Since there is no more guess, I'll reveal the answers: 

1) Armenian (fully on both sides) 
2) Dutch (fully on both sides) 
3) Serbian (fully in both sides) 
4) English (Norman with Irish and Scot)
5) German (primarily Germanic with some Eastern European and Italian)

----------


## ToBeOrNotToBe

> Since there is no more guess, I'll reveal the answers: 
> 
> 1) Armenian (fully on both sides) 
> 2) Dutch (fully on both sides) 
> 3) Serbian (fully in both sides) 
> 4) English (Norman with Irish and Scot)
> 5) German (primarily Germanic with some Eastern European and Italian)


I didn't end up posting, but I thought 1 would have been Turkish, 2 4 and 5 British, and for 3 I had no idea lol

4 was clear as day, to me at least, based on the younger photo

----------


## Strudel

> I didn't end up posting, but I thought 1 would have been Turkish, 2 4 and 5 British, and for 3 I had no idea lol
> 
> 4 was clear as day, to me at least, based on the younger photo



I wonder why you thought Turk for my Armenian friend. To me she doesn't look Turk at all, but then I only see Turks in the European news. There must be a reason you pinged her for this area. Can you tell me what it is? 

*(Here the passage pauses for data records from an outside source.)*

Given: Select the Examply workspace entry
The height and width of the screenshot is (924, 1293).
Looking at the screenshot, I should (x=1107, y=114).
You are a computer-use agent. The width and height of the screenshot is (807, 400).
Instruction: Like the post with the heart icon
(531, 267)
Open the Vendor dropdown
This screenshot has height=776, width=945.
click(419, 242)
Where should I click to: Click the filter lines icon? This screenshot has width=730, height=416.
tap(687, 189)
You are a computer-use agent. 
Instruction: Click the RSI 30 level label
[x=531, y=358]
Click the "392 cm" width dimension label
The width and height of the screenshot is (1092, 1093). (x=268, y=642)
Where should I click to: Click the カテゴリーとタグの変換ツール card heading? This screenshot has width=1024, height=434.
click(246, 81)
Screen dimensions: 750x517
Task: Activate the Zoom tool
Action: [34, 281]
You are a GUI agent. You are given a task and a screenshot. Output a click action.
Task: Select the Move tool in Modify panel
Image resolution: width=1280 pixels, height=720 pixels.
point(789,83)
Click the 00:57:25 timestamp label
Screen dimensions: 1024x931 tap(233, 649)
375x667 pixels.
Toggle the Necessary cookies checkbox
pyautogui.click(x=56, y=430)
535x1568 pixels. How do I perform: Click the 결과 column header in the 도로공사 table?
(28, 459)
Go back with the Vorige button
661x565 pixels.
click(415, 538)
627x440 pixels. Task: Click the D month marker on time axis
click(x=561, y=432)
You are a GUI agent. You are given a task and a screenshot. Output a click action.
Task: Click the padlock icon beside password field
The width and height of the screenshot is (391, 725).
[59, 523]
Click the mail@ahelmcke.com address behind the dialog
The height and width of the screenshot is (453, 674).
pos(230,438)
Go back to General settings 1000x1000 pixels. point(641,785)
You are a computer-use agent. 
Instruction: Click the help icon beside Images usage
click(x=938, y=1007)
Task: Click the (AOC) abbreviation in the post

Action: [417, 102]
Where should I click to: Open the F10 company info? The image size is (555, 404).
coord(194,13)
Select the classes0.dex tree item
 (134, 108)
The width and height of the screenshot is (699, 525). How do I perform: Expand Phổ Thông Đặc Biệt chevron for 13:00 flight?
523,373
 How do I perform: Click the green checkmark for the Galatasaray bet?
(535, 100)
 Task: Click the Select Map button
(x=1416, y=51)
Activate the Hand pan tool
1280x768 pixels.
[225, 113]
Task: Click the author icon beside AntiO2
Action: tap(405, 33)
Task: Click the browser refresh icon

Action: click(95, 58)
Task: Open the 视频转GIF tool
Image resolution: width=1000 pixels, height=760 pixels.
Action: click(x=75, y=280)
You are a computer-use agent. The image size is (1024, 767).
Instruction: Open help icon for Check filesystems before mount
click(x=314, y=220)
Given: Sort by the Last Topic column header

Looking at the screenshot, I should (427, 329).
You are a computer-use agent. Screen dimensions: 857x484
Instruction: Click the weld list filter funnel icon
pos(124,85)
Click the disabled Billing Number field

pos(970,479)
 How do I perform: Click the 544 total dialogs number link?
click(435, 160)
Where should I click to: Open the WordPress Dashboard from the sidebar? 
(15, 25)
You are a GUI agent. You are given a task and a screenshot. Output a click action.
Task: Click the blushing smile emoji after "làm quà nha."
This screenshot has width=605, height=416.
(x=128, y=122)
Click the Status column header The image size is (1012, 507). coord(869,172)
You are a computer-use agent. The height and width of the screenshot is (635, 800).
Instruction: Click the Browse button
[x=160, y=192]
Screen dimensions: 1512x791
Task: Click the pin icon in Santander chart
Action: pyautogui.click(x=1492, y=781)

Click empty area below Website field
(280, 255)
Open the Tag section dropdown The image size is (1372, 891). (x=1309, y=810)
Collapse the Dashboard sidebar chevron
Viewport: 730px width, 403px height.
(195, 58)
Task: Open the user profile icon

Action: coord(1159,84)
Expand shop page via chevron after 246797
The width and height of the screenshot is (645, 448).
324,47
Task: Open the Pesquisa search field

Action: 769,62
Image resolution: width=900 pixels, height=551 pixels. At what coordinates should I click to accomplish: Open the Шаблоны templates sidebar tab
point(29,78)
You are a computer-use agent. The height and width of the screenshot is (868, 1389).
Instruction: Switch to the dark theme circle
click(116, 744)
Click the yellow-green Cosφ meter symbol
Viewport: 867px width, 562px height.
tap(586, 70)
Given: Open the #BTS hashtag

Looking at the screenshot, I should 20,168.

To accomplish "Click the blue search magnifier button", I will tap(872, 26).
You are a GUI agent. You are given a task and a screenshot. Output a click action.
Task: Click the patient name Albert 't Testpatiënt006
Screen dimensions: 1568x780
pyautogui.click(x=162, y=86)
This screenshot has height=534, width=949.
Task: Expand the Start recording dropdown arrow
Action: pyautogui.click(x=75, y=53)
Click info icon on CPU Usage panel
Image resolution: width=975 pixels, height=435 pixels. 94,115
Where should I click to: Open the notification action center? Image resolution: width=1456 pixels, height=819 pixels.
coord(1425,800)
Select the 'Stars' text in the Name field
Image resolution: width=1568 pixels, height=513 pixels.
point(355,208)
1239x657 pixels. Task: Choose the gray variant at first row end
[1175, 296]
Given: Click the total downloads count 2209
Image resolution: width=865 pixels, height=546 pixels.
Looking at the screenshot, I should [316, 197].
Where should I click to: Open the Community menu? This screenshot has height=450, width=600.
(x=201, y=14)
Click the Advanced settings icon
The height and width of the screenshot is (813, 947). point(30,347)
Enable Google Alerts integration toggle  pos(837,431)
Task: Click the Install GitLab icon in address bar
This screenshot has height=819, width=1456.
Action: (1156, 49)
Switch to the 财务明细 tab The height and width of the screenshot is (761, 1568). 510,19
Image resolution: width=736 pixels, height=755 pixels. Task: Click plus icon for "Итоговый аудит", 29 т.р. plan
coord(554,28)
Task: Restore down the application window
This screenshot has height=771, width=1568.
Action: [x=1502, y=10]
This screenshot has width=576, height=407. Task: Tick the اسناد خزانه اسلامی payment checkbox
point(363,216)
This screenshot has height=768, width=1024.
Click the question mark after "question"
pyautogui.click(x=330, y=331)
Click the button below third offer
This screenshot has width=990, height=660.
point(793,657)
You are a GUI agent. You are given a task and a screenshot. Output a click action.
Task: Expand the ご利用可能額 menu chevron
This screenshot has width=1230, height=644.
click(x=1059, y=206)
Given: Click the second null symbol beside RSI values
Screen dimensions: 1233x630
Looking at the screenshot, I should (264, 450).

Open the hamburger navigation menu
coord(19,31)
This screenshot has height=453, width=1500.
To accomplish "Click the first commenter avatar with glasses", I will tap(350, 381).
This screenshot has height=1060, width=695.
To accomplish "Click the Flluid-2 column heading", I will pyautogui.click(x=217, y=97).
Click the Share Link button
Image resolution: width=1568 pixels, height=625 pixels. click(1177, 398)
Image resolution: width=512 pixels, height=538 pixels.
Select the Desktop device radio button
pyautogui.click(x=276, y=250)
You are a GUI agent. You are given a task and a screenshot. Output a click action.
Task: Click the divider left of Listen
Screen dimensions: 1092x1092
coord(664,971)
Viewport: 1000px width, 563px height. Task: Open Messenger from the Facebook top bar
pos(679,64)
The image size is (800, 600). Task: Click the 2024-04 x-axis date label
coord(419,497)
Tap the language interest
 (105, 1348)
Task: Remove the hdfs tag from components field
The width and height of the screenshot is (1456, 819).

She is to me very obvious South Caucasus, which another person guessed as Romanian, closer to the real historic ethnic mixture, ime. Turkish have been mixed as well, especially in the modern age, but the ones who have longer roots seem still to have a discernible different look to South Caucasus.

----------


## Strudel

My friend who is #2 and Dutch is also interesting responses. Danish, Scandinavian and English is close, as they all have North Sea connections and have had Germanic admixture over the centuries. But, to me German was the closest guess (as per ethnic origins) for her, in my opinion. Actually, she looks more standing out as Germanic heritage than my sister and for that matter, me.

----------


## Dagne

They all look American to me...

----------